Jawa Pos Radar Lawu-Tebing Breksi, salah satu destinasi wisata terkenal di Yogyakarta, telah lama menjadi favorit wisatawan yang ingin menikmati keindahan alam dan seni di sekitar Candi Prambanan.
Berlokasi di Desa Lengkong, RT 02/RW 17, Sambirejo, Kecamatan Prambanan, Kabupaten Sleman, Yogyakarta, terkenal dengan pemandangan matahari terbenam yang memukau, Tebing Breksi juga menawarkan pengalaman yang tak kalah menarik saat malam hari.
Mengunjungi Tebing Breksi di malam hari memberikan suasana yang berbeda, memadukan keindahan alam, sejarah, dan pencahayaan yang menambah kesan magis pada destinasi ini.
Suasana Tenang dan Berbeda
Saat matahari terbenam, Tebing Breksi yang sebelumnya dipenuhi wisatawan mulai sedikit lebih sepi.

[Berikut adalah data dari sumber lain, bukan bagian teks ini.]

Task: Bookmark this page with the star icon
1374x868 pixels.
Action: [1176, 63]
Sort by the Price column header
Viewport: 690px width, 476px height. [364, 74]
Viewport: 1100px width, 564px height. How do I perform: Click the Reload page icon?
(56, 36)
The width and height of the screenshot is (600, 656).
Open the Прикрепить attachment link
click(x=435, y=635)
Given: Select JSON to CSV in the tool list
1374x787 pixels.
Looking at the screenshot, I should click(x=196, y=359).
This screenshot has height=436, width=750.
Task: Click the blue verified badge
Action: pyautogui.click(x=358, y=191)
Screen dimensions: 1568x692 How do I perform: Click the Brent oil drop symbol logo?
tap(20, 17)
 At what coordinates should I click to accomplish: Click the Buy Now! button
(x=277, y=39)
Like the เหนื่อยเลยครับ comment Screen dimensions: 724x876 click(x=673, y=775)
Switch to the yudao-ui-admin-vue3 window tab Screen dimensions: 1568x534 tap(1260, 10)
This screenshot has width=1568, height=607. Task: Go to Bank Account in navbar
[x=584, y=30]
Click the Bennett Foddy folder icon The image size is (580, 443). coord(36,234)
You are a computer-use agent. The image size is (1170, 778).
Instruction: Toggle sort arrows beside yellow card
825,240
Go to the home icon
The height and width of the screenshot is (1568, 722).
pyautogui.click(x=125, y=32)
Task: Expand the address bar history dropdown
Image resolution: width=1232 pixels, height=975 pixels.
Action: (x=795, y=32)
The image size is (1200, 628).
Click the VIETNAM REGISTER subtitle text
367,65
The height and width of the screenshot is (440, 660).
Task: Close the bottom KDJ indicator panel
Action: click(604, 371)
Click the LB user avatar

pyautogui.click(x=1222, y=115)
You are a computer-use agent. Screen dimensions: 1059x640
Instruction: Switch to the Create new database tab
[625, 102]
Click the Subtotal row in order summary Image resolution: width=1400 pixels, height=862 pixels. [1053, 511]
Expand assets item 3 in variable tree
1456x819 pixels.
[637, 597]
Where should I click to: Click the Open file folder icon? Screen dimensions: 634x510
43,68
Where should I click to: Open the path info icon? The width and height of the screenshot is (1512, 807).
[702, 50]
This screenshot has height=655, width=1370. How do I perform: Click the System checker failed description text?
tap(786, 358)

Ini memberi kesempatan bagi pengunjung untuk menikmati suasana yang lebih tenang dan lebih intim.
Keindahan tebing yang dihiasi ukiran-ukiran relief khas, seperti cerita pewayangan dan berbagai patung, terlihat begitu dramatis saat diterangi cahaya malam.
Lampu-lampu yang terpasang di sekitar tebing memberikan sentuhan artistik, membuat patung-patung dan relief tampak hidup di bawah cahaya yang lembut.
Pemandangan Kota Yogyakarta dan Candi Prambanan yang Memesona
Saat malam, dari Tebing Breksi, pengujung masih bisa menikmati pemandangan Kota Yogyakarta yang dipenuhi lampu-lampu kota yang berkilauan.
Di kejauhan, nantinya bisa melihat Candi Prambanan yang tetap megah, walau diterangi cahaya malam yang lembut.
Pemandangan ini semakin memukau dengan langit malam yang dihiasi dengan gemerlap bintang.
Selain itu, pengunjung juga bisa menikmati pemandangan Gunung Merapi yang tampak indah dari kejauhan. Semua ini menjadikan Tebing Breksi pilihan yang tepat bagi mereka yang ingin menikmati keindahan alam dan arsitektur bercampur dengan nuansa malam yang romantis.
Berkunjung ke Spot Foto Terbaik
Salah satu daya tarik utama Tebing Breksi adalah kesempatan untuk berfoto dengan latar belakang tebing yang unik. Saat malam, pencahayaan yang ada membuat spot-spot foto semakin menarik.
Tebing Breksi menawarkan berbagai spot foto ikonik yang populer di kalangan wisatawan, terutama bagi pasangan yang ingin melakukan sesi foto pre-wedding.
Cahaya lampu yang menyinari relief dan patung-patung menambah kesan dramatis dan memberikan nuansa berbeda dari foto-foto yang diambil di siang hari.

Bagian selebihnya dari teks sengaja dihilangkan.